Ceres, taken by the Dawn spacecraft on March 1, just a few days before the mission achieved orbit around the previously unexplored world. The image shows Ceres as a crescent, mostly in shadow because the spacecraft's trajectory put it on a side of Ceres that faces away from the sun until mid-April.

Ceres, taken by the Dawn spacecraft on March 1, just a few days before the mission achieved orbit around the previously unexplored world. The image shows Ceres as a crescent, mostly in shadow because the spacecraft's trajectory put it on a side of Ceres that faces away from the sun until mid-April. Photo: AFP HANDOUT-NASA / JPL-CALTECH / UCLA / MPS / DLR / IDA

The Dawn Probe mission will spend 15 months mapping the surface of Ceres in the hope of shedding light on the origins of the solar system.

A signal from the satellite confirming its status was received by ground stations at 13:36 GMT.

Ceres is the first of the dwarf planets to be visited by a spacecraft.

Scientists hope to glean information from the object that can tell them about the Solar System's beginnings, four and a half billion years ago.

Dawn has taken 7.5 years to reach its destination. Its arrival has seen it pass behind the dwarf to its "dark side".

Over the next month, controllers will re-shape the orbit to get it ready to begin the prime science phase in late April.

Over time, the intention is to progressively lower the orbit until the probe is just a few hundred km above the surface. By that stage, it will be returning very high resolution pictures.

"We feel exhilarated," said Chris Russell, the mission's principal investigator from the University of California, Los Angeles (UCLA).

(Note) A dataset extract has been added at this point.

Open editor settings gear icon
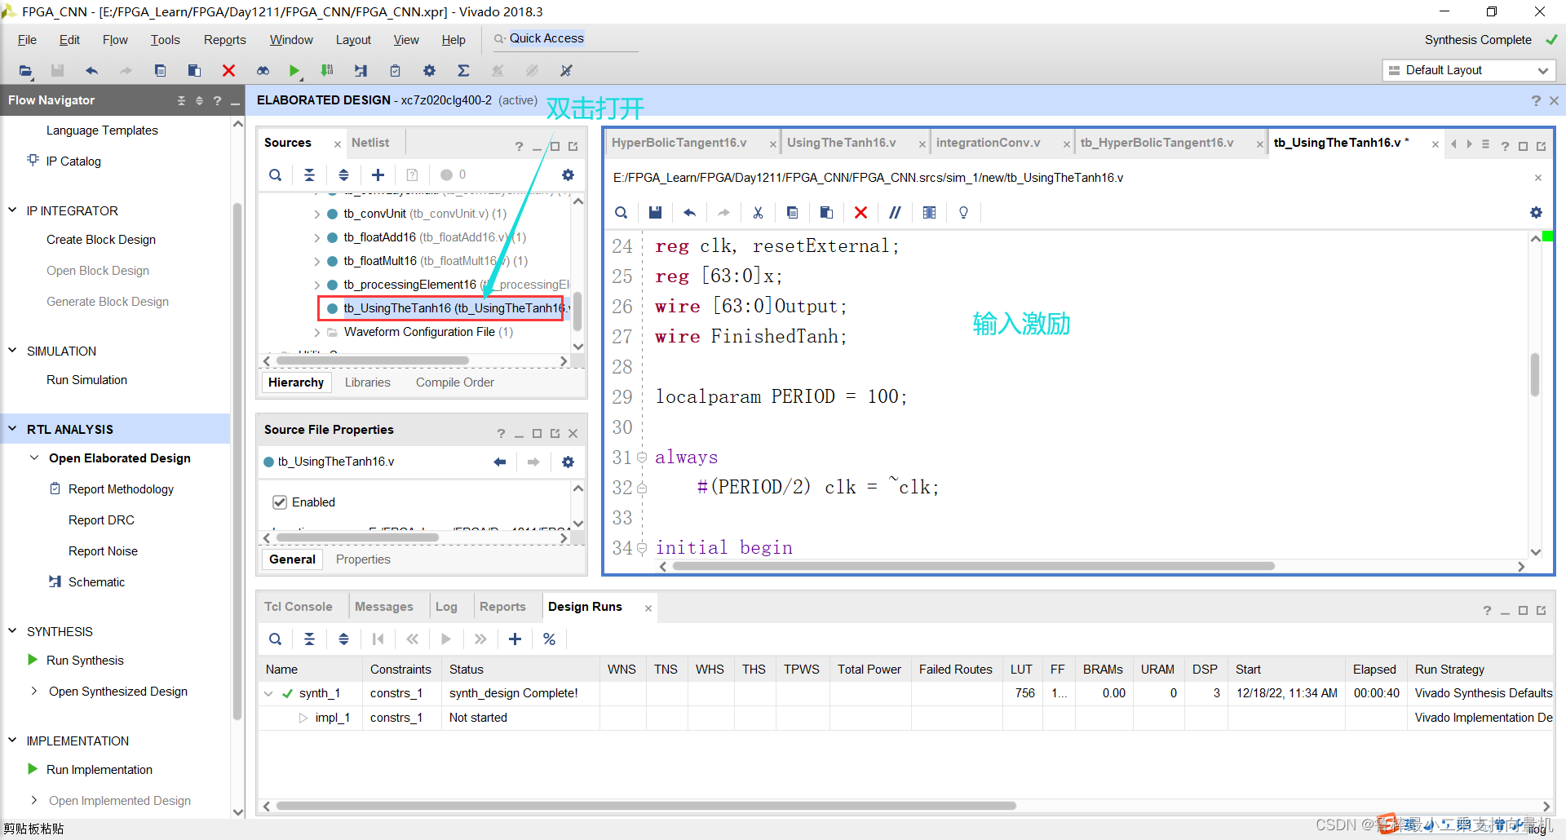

"We have much to do over the next year and a half, but we are now on station with ample reserves, and a robust plan to obtain our science objectives."

Similar narrative

The satellite has turned up at Ceres having previously visited asteroid Vesta.

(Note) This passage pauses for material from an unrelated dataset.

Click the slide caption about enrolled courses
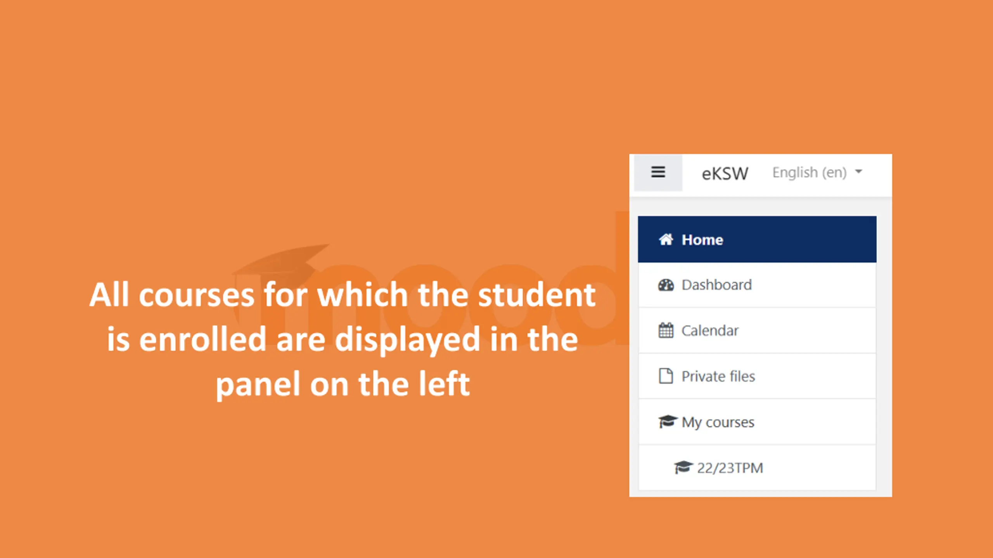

Both objects reside in the belt of rocky debris that circles the Sun beyond Mars.

Of the two, Ceres is the bigger at 950km across; Vesta has a diameter of 525km.

The pair should tell a similar story, says Dr Carol Raymond, the mission's deputy principal investigator at Nasa's Jet Propulsion Laboratory.

"Both Ceres and Vesta, we believe, are proto-planets. They were on their way to forming larger planetary embryos and they were the type of object that merged to form the terrestrial planets," she told the BBC's Inside Science programme.

"But these two stopped before they reached that evolutionary stage, and so they are essentially these intact 'time capsules' from the very beginning of our Solar System; and that's really the motivation for why Dawn is going there to explore them in detail."

Dwarf status

Researchers think Ceres' interior is dominated by a rocky core topped by ice that is then insulated by rocky lag deposits at the surface.

A big question the mission hopes to answer is whether there is a liquid ocean of water at depth. Some models suggest there could well be.

The evidence will probably be found in Ceres' craters which have a muted look to them. That is, the soft interior of Ceres has undoubtedly had the effect of relaxing the craters' original hard outline.

One big talking point has dominated the approach to the object: the origin and nature of two very bright spots seen inside a 92km-wide crater in the Northern Hemisphere.

The speculation is that Ceres has been struck by something, exposing deeply buried ices.

These will have vaporised on the airless world, perhaps leaving behind highly reflective salts.

The Dawn mission is expected to work at the dwarf planet for at least 14 months.

Dr Raymond commented: "The spacecraft will run out of hydrazine [fuel] at some point; it will lose the ability to maintain its attitude and therefore lose the ability to point its solar arrays towards the Sun and point its antenna towards the Earth.

"It will then lose power and be a tumbling satellite of Ceres in perpetuity, because our orbit has proved to be stable over a hundred-year lifetime, as required, so we don't crash into Ceres and contaminate its surface."

While Dawn takes the honour of being the first spacecraft to visit a dwarf planet, the next opportunity comes very quickly.

Nasa's New Horizons probe is due to make a close flyby of Pluto in July.

This far-more distant world was demoted from full planet to dwarf status at an international astronomy meeting in 2006.